## BEGIN Extracted information

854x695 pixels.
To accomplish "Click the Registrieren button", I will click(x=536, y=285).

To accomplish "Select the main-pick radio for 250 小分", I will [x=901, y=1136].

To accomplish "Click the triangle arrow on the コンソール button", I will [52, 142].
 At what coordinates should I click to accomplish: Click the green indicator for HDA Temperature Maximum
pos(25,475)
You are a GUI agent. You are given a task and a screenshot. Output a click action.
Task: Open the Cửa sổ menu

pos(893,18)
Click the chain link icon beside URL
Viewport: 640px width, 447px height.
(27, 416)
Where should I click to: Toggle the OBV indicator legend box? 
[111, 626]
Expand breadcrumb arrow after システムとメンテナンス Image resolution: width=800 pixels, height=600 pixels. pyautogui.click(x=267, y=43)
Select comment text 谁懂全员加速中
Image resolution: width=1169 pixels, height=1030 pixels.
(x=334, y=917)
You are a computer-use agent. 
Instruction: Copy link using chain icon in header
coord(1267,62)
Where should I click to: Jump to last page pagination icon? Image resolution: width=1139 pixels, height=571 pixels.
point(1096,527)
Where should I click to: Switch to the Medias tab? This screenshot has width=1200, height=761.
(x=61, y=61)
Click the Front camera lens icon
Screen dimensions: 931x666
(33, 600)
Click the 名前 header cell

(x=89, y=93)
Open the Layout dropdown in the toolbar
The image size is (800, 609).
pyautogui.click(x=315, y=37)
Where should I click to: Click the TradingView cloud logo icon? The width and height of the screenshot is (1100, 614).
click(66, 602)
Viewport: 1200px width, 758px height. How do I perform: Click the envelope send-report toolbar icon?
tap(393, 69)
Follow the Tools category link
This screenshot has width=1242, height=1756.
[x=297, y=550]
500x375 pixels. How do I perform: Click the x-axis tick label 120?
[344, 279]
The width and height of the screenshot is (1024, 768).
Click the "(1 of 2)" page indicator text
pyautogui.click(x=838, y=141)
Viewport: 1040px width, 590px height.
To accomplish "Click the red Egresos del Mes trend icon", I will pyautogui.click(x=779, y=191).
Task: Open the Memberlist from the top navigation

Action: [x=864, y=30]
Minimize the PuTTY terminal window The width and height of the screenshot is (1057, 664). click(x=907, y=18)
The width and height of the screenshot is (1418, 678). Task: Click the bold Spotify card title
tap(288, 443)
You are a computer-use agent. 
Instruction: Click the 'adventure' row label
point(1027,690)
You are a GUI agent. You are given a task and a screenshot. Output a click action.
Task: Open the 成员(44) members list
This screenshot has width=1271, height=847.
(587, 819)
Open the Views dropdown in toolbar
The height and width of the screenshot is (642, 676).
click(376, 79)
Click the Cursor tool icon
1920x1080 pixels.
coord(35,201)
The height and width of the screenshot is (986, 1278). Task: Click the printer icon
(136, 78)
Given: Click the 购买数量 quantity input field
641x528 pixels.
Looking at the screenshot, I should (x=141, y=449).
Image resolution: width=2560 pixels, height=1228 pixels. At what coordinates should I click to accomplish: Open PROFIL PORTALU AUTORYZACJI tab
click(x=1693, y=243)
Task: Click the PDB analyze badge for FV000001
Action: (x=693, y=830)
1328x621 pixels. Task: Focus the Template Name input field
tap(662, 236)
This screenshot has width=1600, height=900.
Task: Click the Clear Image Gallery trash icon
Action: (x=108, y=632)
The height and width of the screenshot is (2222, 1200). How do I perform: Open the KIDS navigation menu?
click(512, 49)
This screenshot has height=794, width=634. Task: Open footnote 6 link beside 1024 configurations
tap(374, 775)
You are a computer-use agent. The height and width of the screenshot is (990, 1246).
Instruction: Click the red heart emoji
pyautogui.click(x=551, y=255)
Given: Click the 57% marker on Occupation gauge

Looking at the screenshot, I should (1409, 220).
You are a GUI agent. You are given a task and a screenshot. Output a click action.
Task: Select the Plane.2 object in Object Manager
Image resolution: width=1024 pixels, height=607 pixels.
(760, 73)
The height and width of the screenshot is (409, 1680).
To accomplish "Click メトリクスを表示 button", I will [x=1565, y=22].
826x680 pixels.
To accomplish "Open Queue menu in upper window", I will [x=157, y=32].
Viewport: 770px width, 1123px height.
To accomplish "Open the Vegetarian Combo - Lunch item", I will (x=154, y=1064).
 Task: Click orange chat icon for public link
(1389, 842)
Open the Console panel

## END Extracted information

## Challenge
Copy out every one of the records above, word for word.

## Answer below
854x695 pixels.
To accomplish "Click the Registrieren button", I will click(x=536, y=285).

To accomplish "Select the main-pick radio for 250 小分", I will [x=901, y=1136].

To accomplish "Click the triangle arrow on the コンソール button", I will [52, 142].
 At what coordinates should I click to accomplish: Click the green indicator for HDA Temperature Maximum
pos(25,475)
You are a GUI agent. You are given a task and a screenshot. Output a click action.
Task: Open the Cửa sổ menu

pos(893,18)
Click the chain link icon beside URL
Viewport: 640px width, 447px height.
(27, 416)
Where should I click to: Toggle the OBV indicator legend box? 
[111, 626]
Expand breadcrumb arrow after システムとメンテナンス Image resolution: width=800 pixels, height=600 pixels. pyautogui.click(x=267, y=43)
Select comment text 谁懂全员加速中
Image resolution: width=1169 pixels, height=1030 pixels.
(x=334, y=917)
You are a computer-use agent. 
Instruction: Copy link using chain icon in header
coord(1267,62)
Where should I click to: Jump to last page pagination icon? Image resolution: width=1139 pixels, height=571 pixels.
point(1096,527)
Where should I click to: Switch to the Medias tab? This screenshot has width=1200, height=761.
(x=61, y=61)
Click the Front camera lens icon
Screen dimensions: 931x666
(33, 600)
Click the 名前 header cell

(x=89, y=93)
Open the Layout dropdown in the toolbar
The image size is (800, 609).
pyautogui.click(x=315, y=37)
Where should I click to: Click the TradingView cloud logo icon? The width and height of the screenshot is (1100, 614).
click(66, 602)
Viewport: 1200px width, 758px height. How do I perform: Click the envelope send-report toolbar icon?
tap(393, 69)
Follow the Tools category link
This screenshot has width=1242, height=1756.
[x=297, y=550]
500x375 pixels. How do I perform: Click the x-axis tick label 120?
[344, 279]
The width and height of the screenshot is (1024, 768).
Click the "(1 of 2)" page indicator text
pyautogui.click(x=838, y=141)
Viewport: 1040px width, 590px height.
To accomplish "Click the red Egresos del Mes trend icon", I will pyautogui.click(x=779, y=191).
Task: Open the Memberlist from the top navigation

Action: [x=864, y=30]
Minimize the PuTTY terminal window The width and height of the screenshot is (1057, 664). click(x=907, y=18)
The width and height of the screenshot is (1418, 678). Task: Click the bold Spotify card title
tap(288, 443)
You are a computer-use agent. 
Instruction: Click the 'adventure' row label
point(1027,690)
You are a GUI agent. You are given a task and a screenshot. Output a click action.
Task: Open the 成员(44) members list
This screenshot has width=1271, height=847.
(587, 819)
Open the Views dropdown in toolbar
The height and width of the screenshot is (642, 676).
click(376, 79)
Click the Cursor tool icon
1920x1080 pixels.
coord(35,201)
The height and width of the screenshot is (986, 1278). Task: Click the printer icon
(136, 78)
Given: Click the 购买数量 quantity input field
641x528 pixels.
Looking at the screenshot, I should (x=141, y=449).
Image resolution: width=2560 pixels, height=1228 pixels. At what coordinates should I click to accomplish: Open PROFIL PORTALU AUTORYZACJI tab
click(x=1693, y=243)
Task: Click the PDB analyze badge for FV000001
Action: (x=693, y=830)
1328x621 pixels. Task: Focus the Template Name input field
tap(662, 236)
This screenshot has width=1600, height=900.
Task: Click the Clear Image Gallery trash icon
Action: (x=108, y=632)
The height and width of the screenshot is (2222, 1200). How do I perform: Open the KIDS navigation menu?
click(512, 49)
This screenshot has height=794, width=634. Task: Open footnote 6 link beside 1024 configurations
tap(374, 775)
You are a computer-use agent. The height and width of the screenshot is (990, 1246).
Instruction: Click the red heart emoji
pyautogui.click(x=551, y=255)
Given: Click the 57% marker on Occupation gauge

Looking at the screenshot, I should (1409, 220).
You are a GUI agent. You are given a task and a screenshot. Output a click action.
Task: Select the Plane.2 object in Object Manager
Image resolution: width=1024 pixels, height=607 pixels.
(760, 73)
The height and width of the screenshot is (409, 1680).
To accomplish "Click メトリクスを表示 button", I will [x=1565, y=22].
826x680 pixels.
To accomplish "Open Queue menu in upper window", I will [x=157, y=32].
Viewport: 770px width, 1123px height.
To accomplish "Open the Vegetarian Combo - Lunch item", I will (x=154, y=1064).
 Task: Click orange chat icon for public link
(1389, 842)
Open the Console panel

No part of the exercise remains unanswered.